**Description of the task**
Report only how many lines below include "Solutions".

**Source material**
***

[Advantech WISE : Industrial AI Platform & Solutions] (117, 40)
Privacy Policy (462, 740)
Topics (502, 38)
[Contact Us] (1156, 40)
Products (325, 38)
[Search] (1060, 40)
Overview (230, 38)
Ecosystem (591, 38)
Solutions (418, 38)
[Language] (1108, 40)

***

**Solution to this exercise**
2